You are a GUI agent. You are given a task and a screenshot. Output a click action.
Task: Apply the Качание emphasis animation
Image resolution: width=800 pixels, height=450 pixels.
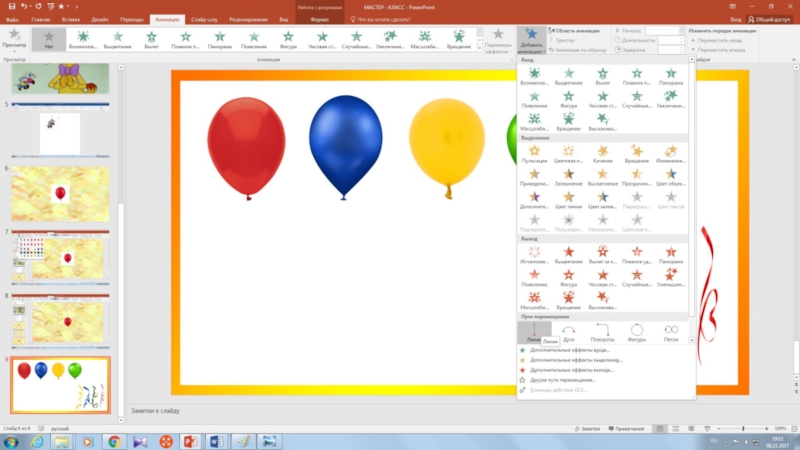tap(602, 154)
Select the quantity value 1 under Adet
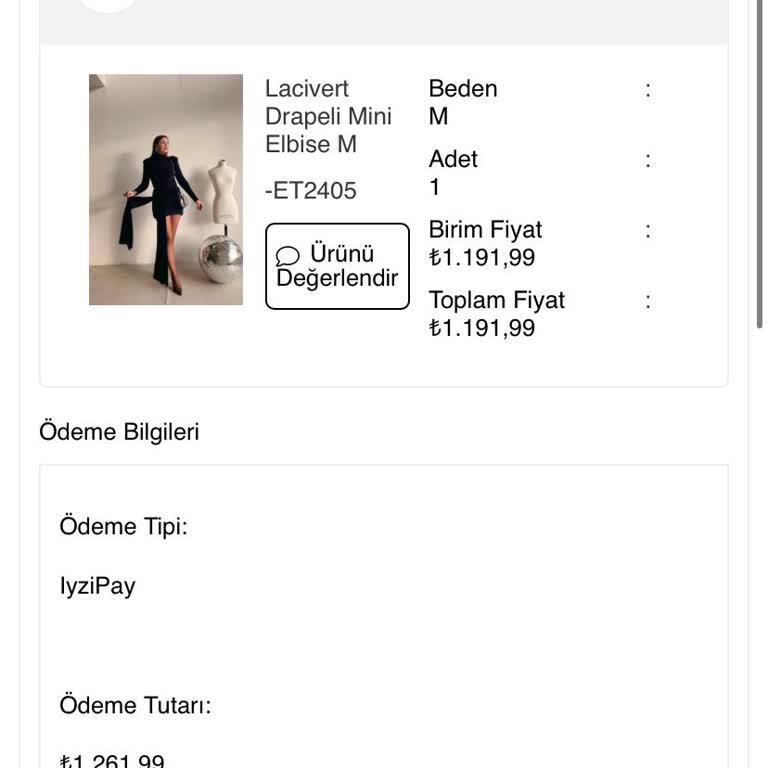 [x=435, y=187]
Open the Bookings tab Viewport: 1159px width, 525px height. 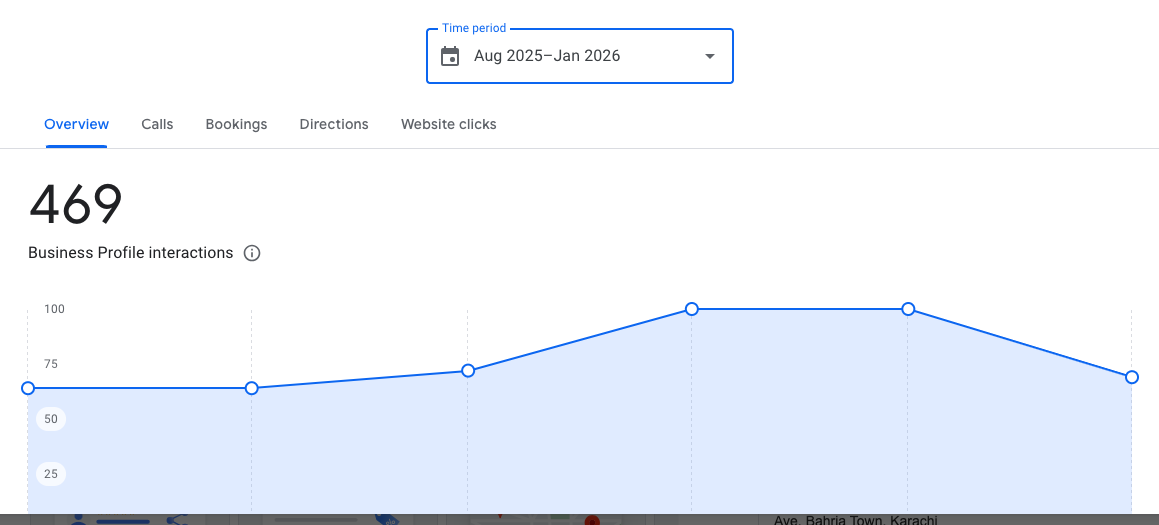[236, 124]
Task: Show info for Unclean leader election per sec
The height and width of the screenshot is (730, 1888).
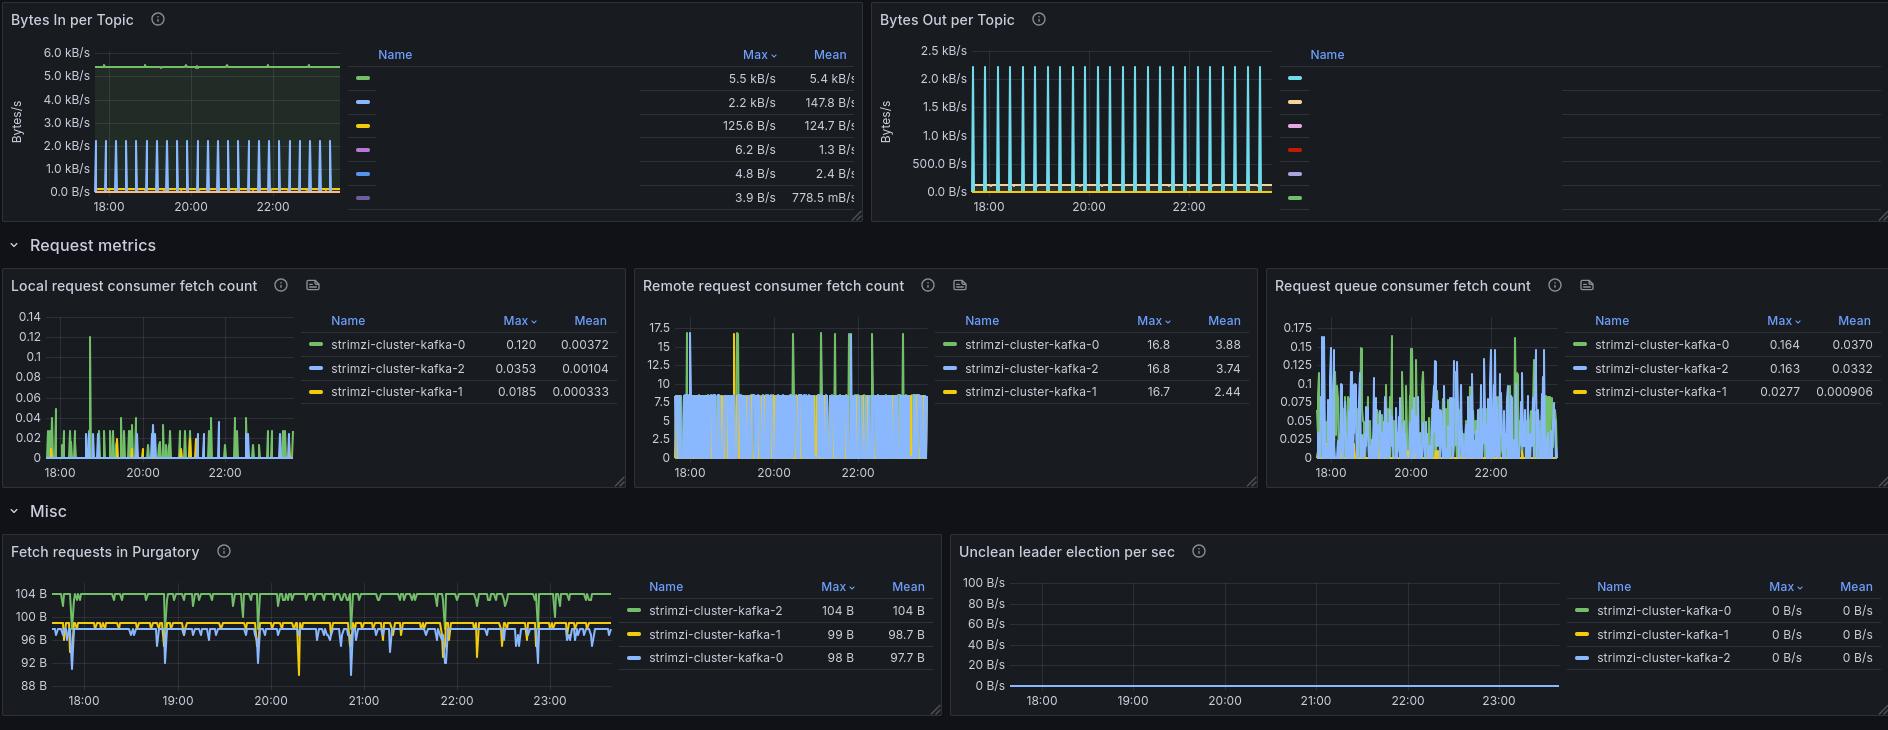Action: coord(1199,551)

======

[Your task] Your task is to reproduce exactly the lines running from the line that contains "The height and" to the end of the records, pictures excluded.

[Answer to the exercise]
The height and width of the screenshot is (730, 1888).
Action: coord(1199,551)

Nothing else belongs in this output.